Task.
Tally the lines in the data below in which the word "will" occurs, then give only the total.

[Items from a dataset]
+ + + + +
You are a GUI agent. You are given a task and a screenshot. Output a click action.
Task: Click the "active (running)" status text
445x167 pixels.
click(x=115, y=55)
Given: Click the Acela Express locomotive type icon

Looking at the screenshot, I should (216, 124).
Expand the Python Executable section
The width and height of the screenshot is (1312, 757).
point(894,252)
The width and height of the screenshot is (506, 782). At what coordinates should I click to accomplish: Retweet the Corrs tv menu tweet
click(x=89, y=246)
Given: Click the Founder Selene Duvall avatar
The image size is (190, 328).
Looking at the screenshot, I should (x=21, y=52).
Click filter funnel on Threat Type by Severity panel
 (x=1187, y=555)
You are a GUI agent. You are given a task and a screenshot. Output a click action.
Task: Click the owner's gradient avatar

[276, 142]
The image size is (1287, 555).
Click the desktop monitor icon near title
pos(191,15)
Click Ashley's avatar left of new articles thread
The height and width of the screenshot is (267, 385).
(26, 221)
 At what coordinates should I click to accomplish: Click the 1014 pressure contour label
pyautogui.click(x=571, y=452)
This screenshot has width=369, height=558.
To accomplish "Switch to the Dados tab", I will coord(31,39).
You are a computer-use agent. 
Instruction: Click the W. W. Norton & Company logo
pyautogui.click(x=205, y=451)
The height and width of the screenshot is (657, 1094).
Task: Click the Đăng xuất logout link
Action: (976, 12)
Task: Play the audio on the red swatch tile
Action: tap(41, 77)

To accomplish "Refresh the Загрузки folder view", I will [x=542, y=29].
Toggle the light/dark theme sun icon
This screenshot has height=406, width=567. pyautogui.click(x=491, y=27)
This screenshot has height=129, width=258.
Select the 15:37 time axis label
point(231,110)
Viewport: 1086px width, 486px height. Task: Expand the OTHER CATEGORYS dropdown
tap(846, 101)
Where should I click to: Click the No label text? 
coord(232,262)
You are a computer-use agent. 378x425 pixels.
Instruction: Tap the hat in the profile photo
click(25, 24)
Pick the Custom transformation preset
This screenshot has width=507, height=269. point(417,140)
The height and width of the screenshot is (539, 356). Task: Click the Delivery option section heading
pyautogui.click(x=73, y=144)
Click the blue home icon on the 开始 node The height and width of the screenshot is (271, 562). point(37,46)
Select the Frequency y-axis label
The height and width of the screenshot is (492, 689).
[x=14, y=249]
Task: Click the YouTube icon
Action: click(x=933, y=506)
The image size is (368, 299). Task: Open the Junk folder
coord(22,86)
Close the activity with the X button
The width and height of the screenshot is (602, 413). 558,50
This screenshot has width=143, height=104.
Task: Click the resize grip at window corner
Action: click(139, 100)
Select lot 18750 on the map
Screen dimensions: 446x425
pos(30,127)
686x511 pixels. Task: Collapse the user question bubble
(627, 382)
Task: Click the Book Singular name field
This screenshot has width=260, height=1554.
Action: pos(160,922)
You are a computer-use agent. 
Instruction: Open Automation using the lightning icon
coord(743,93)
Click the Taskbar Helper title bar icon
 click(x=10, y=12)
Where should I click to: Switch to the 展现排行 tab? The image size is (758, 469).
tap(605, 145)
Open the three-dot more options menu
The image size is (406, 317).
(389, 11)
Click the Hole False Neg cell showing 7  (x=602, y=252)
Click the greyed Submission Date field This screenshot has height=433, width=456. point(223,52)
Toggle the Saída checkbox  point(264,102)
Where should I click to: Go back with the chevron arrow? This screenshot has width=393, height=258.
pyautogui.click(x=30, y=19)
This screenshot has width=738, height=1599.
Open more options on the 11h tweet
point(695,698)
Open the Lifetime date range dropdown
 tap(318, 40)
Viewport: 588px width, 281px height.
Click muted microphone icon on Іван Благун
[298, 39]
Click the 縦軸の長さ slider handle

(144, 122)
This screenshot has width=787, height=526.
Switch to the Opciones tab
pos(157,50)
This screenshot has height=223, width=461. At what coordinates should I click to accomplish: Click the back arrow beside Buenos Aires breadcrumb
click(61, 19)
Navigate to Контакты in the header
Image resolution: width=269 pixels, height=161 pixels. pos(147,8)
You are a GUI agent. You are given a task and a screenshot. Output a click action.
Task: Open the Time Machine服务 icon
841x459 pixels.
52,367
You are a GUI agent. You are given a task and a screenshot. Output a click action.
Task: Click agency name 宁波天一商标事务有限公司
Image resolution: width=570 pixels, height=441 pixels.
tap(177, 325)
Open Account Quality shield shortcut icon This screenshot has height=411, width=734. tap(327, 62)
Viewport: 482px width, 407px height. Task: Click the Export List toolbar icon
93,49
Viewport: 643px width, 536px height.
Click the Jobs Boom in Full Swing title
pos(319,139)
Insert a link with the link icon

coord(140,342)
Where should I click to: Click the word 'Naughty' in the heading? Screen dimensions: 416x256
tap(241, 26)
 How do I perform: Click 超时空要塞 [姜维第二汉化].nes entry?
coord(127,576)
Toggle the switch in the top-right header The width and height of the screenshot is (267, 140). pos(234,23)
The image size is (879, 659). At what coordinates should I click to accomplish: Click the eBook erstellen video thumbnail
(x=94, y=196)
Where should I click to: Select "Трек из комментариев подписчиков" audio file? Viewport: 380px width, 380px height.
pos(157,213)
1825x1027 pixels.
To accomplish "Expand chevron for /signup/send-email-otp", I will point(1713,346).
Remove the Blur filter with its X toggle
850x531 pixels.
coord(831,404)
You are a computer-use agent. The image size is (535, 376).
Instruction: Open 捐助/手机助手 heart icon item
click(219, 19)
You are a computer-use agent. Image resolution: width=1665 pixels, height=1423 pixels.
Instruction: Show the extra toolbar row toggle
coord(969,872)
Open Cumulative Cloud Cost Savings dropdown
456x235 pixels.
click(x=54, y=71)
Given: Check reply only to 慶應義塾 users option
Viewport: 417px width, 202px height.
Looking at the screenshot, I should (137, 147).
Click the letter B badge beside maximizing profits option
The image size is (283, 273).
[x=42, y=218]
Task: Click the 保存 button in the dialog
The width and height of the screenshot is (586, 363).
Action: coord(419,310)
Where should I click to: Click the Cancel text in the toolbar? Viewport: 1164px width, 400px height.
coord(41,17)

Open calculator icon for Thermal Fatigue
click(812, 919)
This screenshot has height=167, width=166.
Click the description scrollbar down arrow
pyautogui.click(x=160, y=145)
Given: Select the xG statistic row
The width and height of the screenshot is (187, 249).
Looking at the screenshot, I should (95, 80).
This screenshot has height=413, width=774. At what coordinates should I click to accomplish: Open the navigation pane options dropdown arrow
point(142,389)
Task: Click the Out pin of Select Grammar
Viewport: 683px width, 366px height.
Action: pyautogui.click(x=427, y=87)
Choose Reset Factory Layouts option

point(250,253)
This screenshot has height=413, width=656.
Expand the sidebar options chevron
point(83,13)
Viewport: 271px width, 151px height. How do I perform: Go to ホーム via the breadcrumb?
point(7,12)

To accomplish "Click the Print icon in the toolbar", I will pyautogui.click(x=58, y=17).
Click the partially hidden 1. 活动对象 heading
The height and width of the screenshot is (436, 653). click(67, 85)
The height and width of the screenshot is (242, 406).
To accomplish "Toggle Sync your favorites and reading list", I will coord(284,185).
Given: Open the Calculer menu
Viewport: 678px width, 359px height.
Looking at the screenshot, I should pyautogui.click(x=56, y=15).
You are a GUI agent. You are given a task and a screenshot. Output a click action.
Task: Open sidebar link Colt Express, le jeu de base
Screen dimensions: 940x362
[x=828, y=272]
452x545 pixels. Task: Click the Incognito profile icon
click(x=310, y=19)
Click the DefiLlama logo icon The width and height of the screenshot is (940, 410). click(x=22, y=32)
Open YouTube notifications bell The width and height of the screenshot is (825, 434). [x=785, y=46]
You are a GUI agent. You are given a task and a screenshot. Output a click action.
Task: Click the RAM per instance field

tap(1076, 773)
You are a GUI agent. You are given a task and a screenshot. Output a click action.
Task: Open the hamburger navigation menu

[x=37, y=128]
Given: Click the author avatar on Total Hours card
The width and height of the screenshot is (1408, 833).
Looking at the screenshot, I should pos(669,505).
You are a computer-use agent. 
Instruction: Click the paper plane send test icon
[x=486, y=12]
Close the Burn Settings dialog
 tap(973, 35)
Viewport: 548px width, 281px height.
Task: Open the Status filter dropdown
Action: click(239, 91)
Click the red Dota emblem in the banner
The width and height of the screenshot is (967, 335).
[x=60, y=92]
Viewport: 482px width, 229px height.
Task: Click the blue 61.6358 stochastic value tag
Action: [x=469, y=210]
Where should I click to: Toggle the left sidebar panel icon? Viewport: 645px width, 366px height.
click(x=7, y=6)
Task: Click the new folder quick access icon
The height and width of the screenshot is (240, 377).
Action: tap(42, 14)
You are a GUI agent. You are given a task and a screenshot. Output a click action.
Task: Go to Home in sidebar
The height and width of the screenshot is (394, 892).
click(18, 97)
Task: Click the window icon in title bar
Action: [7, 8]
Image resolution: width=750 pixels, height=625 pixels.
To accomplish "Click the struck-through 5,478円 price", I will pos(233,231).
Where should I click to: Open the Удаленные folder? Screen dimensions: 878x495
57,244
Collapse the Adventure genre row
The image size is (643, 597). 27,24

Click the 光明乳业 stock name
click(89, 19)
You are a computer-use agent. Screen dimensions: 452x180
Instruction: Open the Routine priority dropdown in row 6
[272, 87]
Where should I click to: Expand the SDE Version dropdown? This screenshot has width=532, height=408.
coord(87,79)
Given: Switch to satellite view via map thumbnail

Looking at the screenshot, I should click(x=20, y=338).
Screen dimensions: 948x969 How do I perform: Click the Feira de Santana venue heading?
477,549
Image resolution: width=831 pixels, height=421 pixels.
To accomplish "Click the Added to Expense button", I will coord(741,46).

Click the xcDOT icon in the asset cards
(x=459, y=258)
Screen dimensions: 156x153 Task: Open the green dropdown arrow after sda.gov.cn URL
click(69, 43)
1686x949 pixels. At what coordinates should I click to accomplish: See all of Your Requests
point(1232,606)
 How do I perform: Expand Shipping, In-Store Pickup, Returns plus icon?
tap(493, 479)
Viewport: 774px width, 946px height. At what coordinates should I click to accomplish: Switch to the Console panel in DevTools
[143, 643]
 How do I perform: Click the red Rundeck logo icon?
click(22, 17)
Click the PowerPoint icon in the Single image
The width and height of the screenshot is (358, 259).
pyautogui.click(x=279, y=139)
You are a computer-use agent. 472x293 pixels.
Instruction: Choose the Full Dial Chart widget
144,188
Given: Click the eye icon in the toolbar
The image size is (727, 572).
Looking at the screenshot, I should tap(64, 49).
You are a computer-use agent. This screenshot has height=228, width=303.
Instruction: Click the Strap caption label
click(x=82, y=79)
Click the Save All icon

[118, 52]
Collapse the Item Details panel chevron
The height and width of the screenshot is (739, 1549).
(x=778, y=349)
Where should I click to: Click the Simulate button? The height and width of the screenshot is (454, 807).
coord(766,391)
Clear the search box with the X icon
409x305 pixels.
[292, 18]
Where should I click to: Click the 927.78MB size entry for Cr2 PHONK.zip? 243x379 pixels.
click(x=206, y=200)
+ + + + +
Answer to this task.
7